In 2009, Gibson and Hornick coined the new term “Mucosal Schwann Cell Hamartoma” (MSCH) to describe groups of neuronal polyps found in the gastrointestinal tract composed of S100 positive neural proliferations that lack ganglion cells [1]. This entity, distinct from the traditional neuromas and neurofibromas, has been detected more frequently due to the increase in screening colonoscopies in recent years [1]. It is histologically seen as poorly circumscribed, diffuse cellular proliferation of spindle cells in the lamina propria without any whirling, palisading, or fascicular architecture [2]. Based on the review of the total 36 cases known, MSCH has shown no correlation with inherited cancer syndromes [3]. These lesions, though mostly asymptomatic, can also present with occult bleeding or diarrhea [1]. MSCH has been reported most commonly in the sigmoid colon, with a few cases seen in the rectum and the descending colon. The case we present, after extensive literature review, is the first-ever case reported MSCH in the appendiceal orifice (Figure 1).

Results

We present a 66-year-old male who underwent an age-determined screening colonoscopy in 2017. Two polyps were detected, one in the cecum (3mm) and another in the transverse colon (6mm), both consistent with Paris classification Is. Biopsy polypectomies confirmed the diagnosis of tubular adenomas. The visualization of the appendix showed a mildly raised area with normal overlying mucosa at the orifice. The biopsy revealed S-100 positive spindle cells in the lamina propria interspersed amongst normal structures. The immunohistochemistry staining was negative for CD34, C-Kit, GFAP, Epithelial Membrane Antigen (EMA), smooth muscle actin, and neurofilament. No discrete mass formation was seen. The findings were consistent with MSCH. Ours is the first-ever case reported of MSCH in the appendiceal orifice. No further investigations were performed.

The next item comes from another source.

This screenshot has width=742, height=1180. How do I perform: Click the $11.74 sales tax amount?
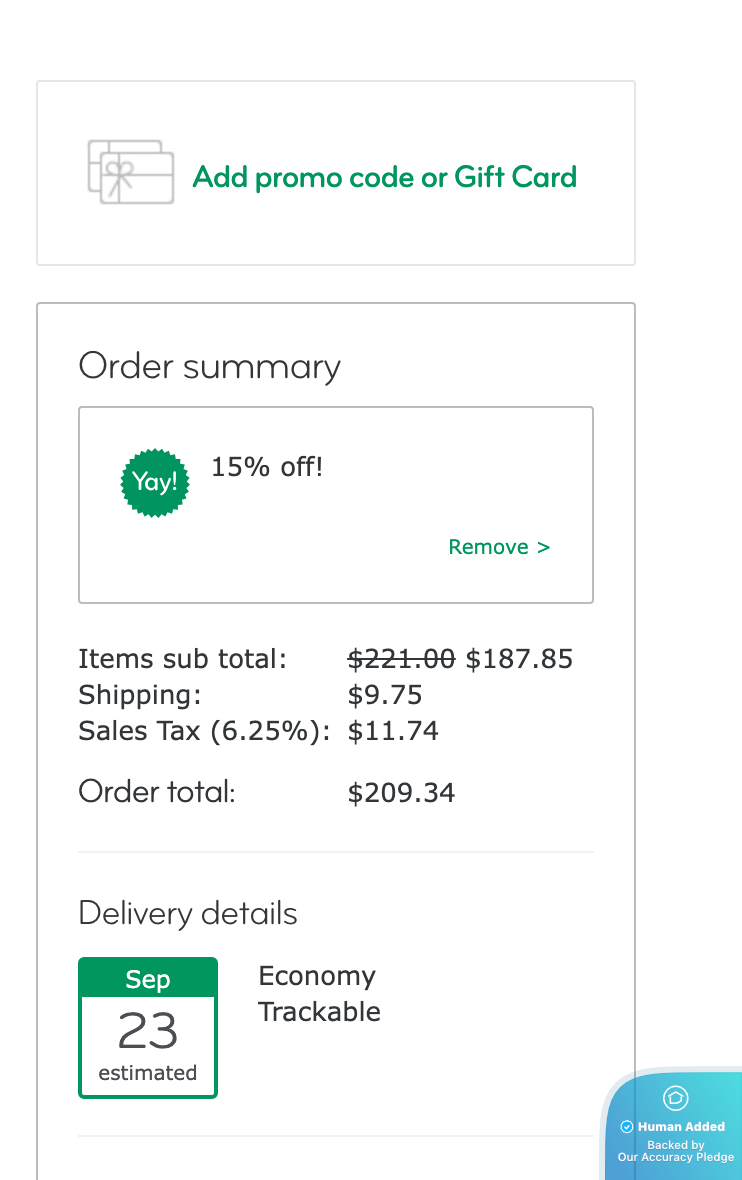393,731
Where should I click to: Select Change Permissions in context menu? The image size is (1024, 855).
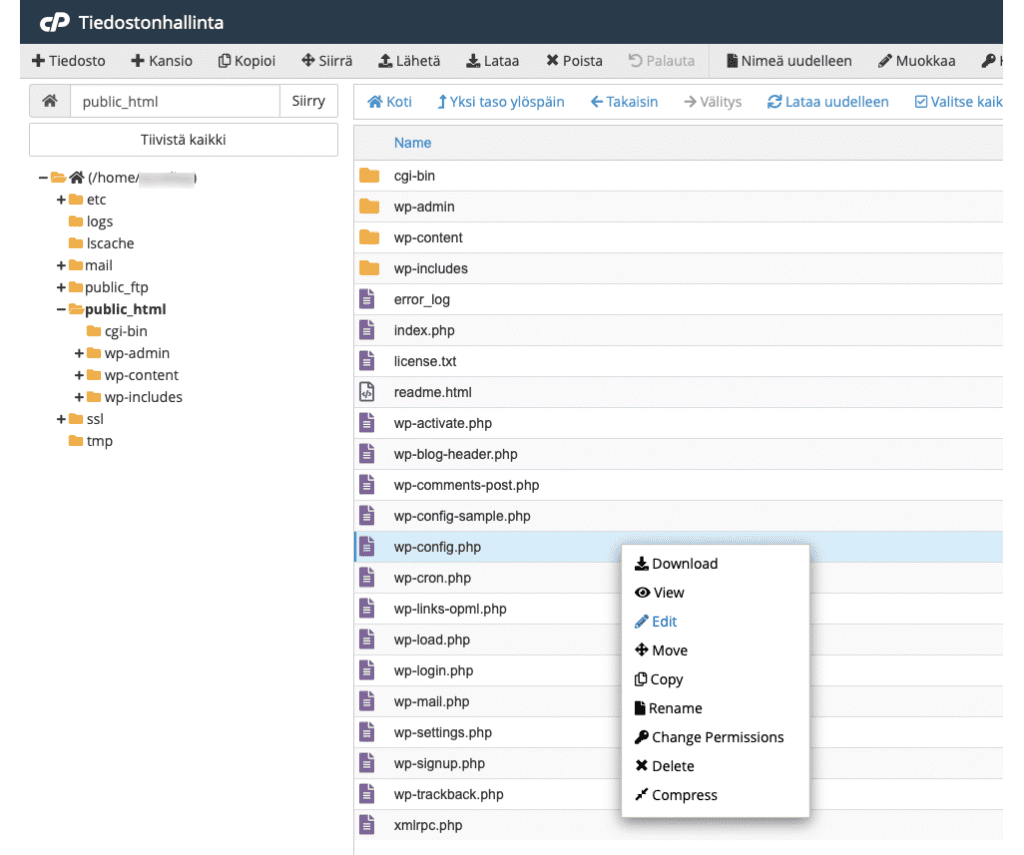[709, 738]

In 2021, the patient underwent repeat screening colonoscopy and re-confirmed the previous findings, and the patient remains asymptomatic (Figure 2).

Discussion

Colonoscopy is the gold standard screening procedure for colorectal carcinoma. Due to an increase in the number of procedures being performed, more atypical pathologies are being encountered [1]. A new term, “Mucosal Schwann Cell Hamartoma” was given by Gibson and Hornick in 2009 after a study of 26 patients of MSCH to avoid confusion with the gastrointestinal lesions seen in the inherited malignancy syndromes [1]. MSCH is a histological diagnosis, and biopsy reveals a benign, poorly circumscribed proliferation of spindle cells with tapering nuclei, dense eosinophilic cytoplasm, indistinct cell borders, and entrapping of the adjacent crypts. No nuclear atypia, pleomorphism, mitotic activity, or ganglion cells have been observed [2]. Cells stain strongly positive for S100 and negative for glial fibrillary acidic protein, epithelial membrane antigen, claudin-1, CD34, smooth muscle actin and KIT markers. Neurofilament protein (NFP) stain showed rare axons in some cases [3] (Figure 3).

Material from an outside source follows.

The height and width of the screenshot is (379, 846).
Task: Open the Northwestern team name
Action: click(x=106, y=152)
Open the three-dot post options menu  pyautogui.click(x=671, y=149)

The mean age of patients with MSCH is 59.9 years, (54.3 in males, 64.45 in females). The cases reviewed show a female preponderance, with the male to female ratio being 0.8. Most lesions are detected as small polyps, predominantly in the sigmoid colon, followed by rectum, descending colon, transverse, and lastly, ascending colon. The sizes of the polyps range from 1-8mm (mean, 4.5 mm). The majority of the patients were asymptomatic (66.67%), and the lesion was detected on a routine colonoscopy. Some patients presented with gastrointestinal bleeding (14%), abdominal pain and tenesmus (8.3%), and diarrhea (5.5%). None of the cases (0%) presented with the stigmata of inherited cancer syndromes such as neurofibromatosis, MEN2B (Multiple Endocrine Neoplasia 2B), or Cowden syndrome during an average follow up of 48 months. The case we present, after extensive literature review, seems to be the only case reported of MSCH located at the appendiceal orifice (Table 1 & Figure 4).

MSCH is a diagnosis of exclusion and should be made after ruling out similar lesions. The pathology of various gastrointestinal neural lesions is listed below [1,3]. Gastrointestinal stromal tumors (GIST) are the most common spindle cell tumor of the lower gut. Its characteristic immunoreactivity for c-Kit leads to an easy diagnosis [3]. Neurofibromas are a pivotal differential diagnosis for MSCH. These are benign nerve sheath tumors that have a neuronal component of modified Schwann cells and non-neoplastic cells such as fibroblasts, perineural-like cells, and axons [1]. They are strongly associated with Von Recklinghausen syndrome (Neurofibromatosis type 1) [1].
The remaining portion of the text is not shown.